Opinion - IRIS
« ...Ce n'est pas
une révolution, Sire ... »
Kader
A. Abderrahim
Mohamed VI
Vendredi 24 juin
2011
Contrairement à la Tunisie ou à
l’Egypte, où les mobilisations
populaires massives ont fait tomber
des régimes dictatoriaux et
corrompus, au Maroc le Roi a pris
l’initiative, compte tenu de la
situation régionale, de proposer des
réformes avant que la situation
n’échappe à son contrôle.
Réformes a minima
Le vendredi 17 juin le Roi Mohamed VI
a, dans un discours solennel à la
Nation, développé les lignes forces de
son projet de réforme constitutionnelle.
Comme prévu il a annoncé une révision de
la Constitution. Cependant Mohammed VI
conserve l’essentiel de ses pouvoirs.
Les manchettes de la presse hexagonale
ont été, pour le moins surprenantes :
« Monarchie parlementaire »,
« révolution », « réduction des pouvoirs
du Roi »…, la presse française est
tellement en phase avec le régime
marocain, qu’elle a abusé et forcé sur
les superlatifs, après le discours
royal. Peu de recul, quasiment aucune
distance critique.
Pourtant c’est bien une révision
minimaliste de la Constitution, sur
laquelle les marocains doivent se
prononcer par référendum le 1er
juillet prochain. En réalité, le Roi
reste la clé de voute du système
politique au Maroc, même s’il élargit
les prérogatives de son Premier
ministre, car il conserve les moyens de
le brider. Le Mouvement du 20 février,
fer de lance de la contestation, est
déçu. Il ne s’est pas fait une opinion
en lisant la presse française mais en
analysant, par lui-même, le discours
royal. Et, contrairement à l’annonce du
Roi reprise en chœur par les médias
français, le Maroc n’est pas près de
devenir une monarchie parlementaire où
le Roi règne sans gouverner. C’est bien
ce que le Mouvement des jeunes du 20
février a compris en appelant à
manifester, à se mobiliser contre le
projet de révision constitutionnelle. Le
Mouvement, qui lutte pour une
« constitution véritablement
démocratique et une monarchie
parlementaire », a prévu de faire
campagne pour le boycott du référendum.

## [Jeu de données]
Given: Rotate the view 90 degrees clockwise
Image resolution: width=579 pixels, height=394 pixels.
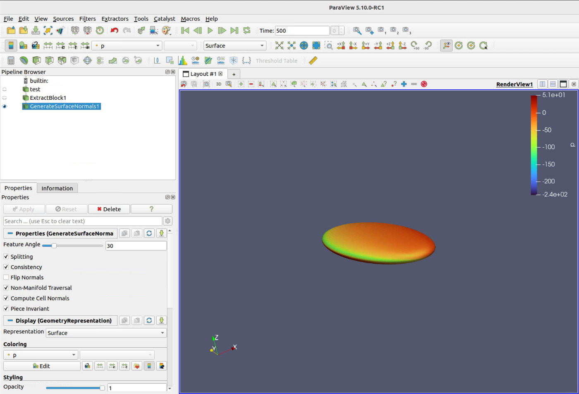Looking at the screenshot, I should click(415, 46).
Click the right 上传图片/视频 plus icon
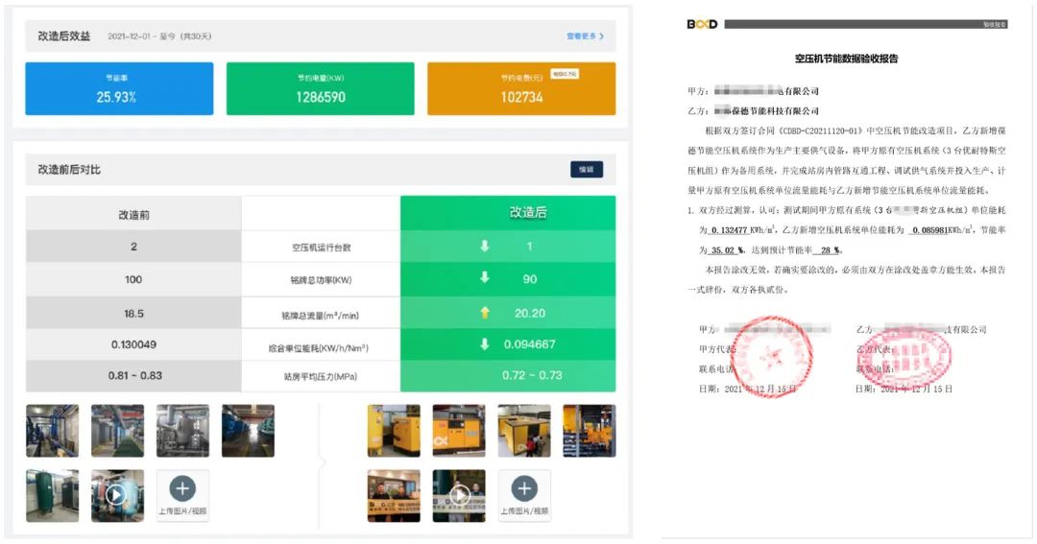1037x544 pixels. point(524,488)
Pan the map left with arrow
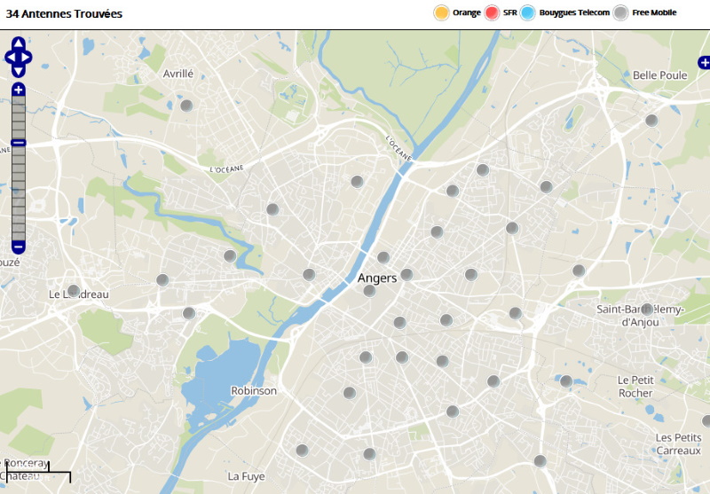 click(9, 58)
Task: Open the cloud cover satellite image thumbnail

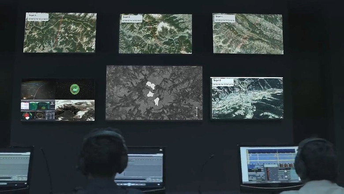Action: coord(75,110)
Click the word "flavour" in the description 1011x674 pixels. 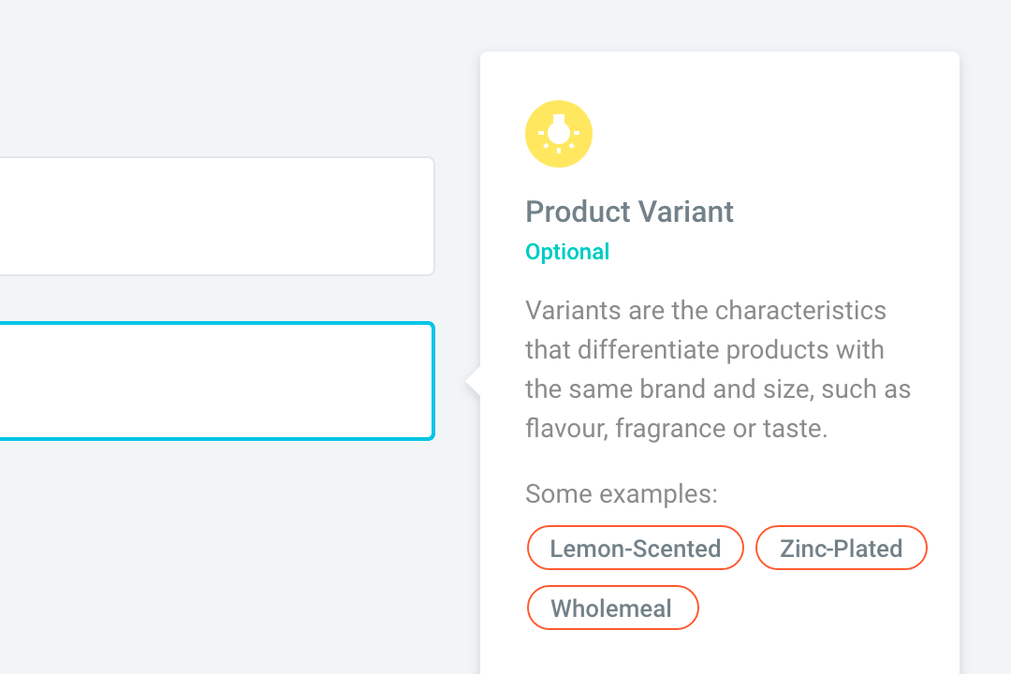point(566,428)
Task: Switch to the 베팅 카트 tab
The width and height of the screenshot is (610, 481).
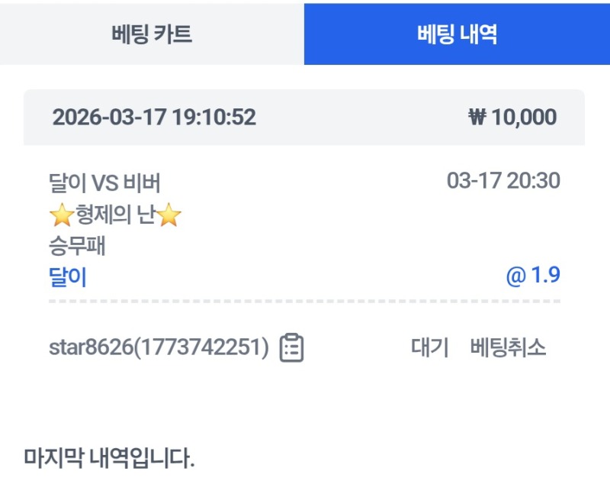Action: (152, 34)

## [Énoncé A]
Reportez tous les enregistrements, depuis la ligne contenant « Task: Switch to the 베팅 카트 tab » jusqu'à la fin des enregistrements, demandes comprises, en ajoutant 70 à chaque coordonnée des réponses. Ne reproduisez pas les images.
## [Énoncé B]
Poursuivez le texte sur la réforme constitutionnelle au Maroc à partir de sa dernière phrase.

## [Réponse rédigée A]
Task: Switch to the 베팅 카트 tab
The width and height of the screenshot is (610, 481).
Action: (222, 104)

## [Réponse rédigée B]
L’analyse critique du Mouvement des
jeunes est fondée. Il y a eu des petits
progrès. Il faut noter, en premier lieu,
l’avancée qui fait de la langue
amazighe, une des deux langues
officielles du pays avec l’arabe. En
terme de pouvoirs, les évolutions,
minimes et d’un verrouillage aisé,
portent sur les prérogatives du Premier
ministre. Désormais, il sera désigné,
par le Roi, au sein du parti arrivé en
tête des élections législatives. Le
Premier ministre pourra tenir un Conseil
de gouvernement pour discuter de la
politique générale du pays, ce qui ne se
faisait qu’en Conseil des ministres sous
la présidence du Roi. Le Premier
ministre aura désormais le pouvoir de
dissoudre le Parlement, possibilité
réservée jusque-là au Roi et son pouvoir
de nomination est étendu en matière de
fonctions civiles.
Commandeur des croyants et
chef des armées
L’élargissement des prérogatives du
Premier ministre s’accompagne cependant,
de verrous qui peuvent les rendre
inopérantes. La tenue d’un Conseil de
gouvernement est liée à un accord
préalable du Palais Royal sur son ordre
du jour. Le Roi peut ainsi opposer son
veto à tout sujet qui ne lui agrée pas.
Même le pouvoir de désignation aux
fonctions civiles accordé au Premier
ministre est lié à l’approbation
préalable du Roi. En contrepartie de
cette modeste délégation de pouvoir, le
Roi demeure le chef de l’exécutif et la
référence religieuse en tant que
« Commandeur des croyants ». Il reste un
souverain qui règne et qui gouverne. Il
est le chef des armées, et les
désignations au sein de l’institution
militaire relèvent de son seul pouvoir.
Il préside le Conseil des ministres qui
est le lieu du pouvoir exécutif. Le Roi
peut dissoudre le Parlement et sa
personne demeure sacrée. Le projet de
Constitution joue sur la terminologie.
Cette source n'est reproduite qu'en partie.